Some people call it garage rock, I'm gonna call these tunes "bar bangers," by which I mean the kind of up-tempo, ’60s-throwback songs that probably sound best coming out of crappy equipment at your favorite neighborhood watering hole. From rural Denmark, the guys in The Blue Van could probably yank a willing patron off her bar stool and at least get her head bobbing. Everything on this disc is well-constructed. Anthem-y choruses help it go down easy. Still, if you're done with the garage revival (the one that made The White Stripes famous) and waiting for the genre to dilate again, Dear Independence could grow tiresome.
You gotta be glad someone's saying it. The Dead Kennedys' singer who once ran for mayor in San Francisco (among many other political exploits) is a great rabble-rouser. Biafra comes out swinging on this triple-disc spoken-word release. He's crass. He's energetic. He's blunt. Most of his rants would be better off with a bit of focus and specificity. Rarely does he preach something the choir hasn't heard. But it's the delivery that's fun. Plus, the album comes with a handy list of websites organized by cause, prompting us to get involved.

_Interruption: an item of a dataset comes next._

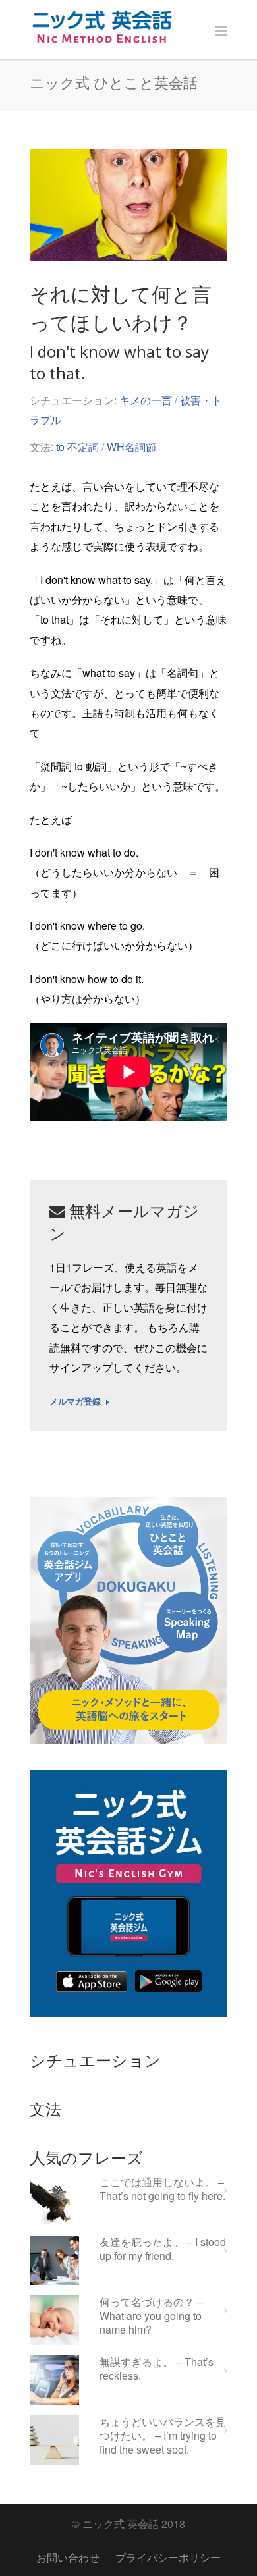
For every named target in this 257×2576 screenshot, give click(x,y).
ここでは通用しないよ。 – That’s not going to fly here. (162, 2189)
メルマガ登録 (75, 1402)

In terms of hip-hop production, these days Chicago dominates my heart, tugging those strings with its gorgeous blue moods. Meaty Ogre's work is no exception. A collector of rare vinyl, he weaves obscure samples together beautifully. Unfortunately, Qwel (of the Typical Cats crew) spits his flow with little rhythmic or tonal variation. He misses opportunities to punctuate phrases or ride the beat. Most of what he says just doesn't stick. Sadly, the imbalance of skill between DJ and emcee means the lyrics come across as a distraction from the good stuff; filler—not substance.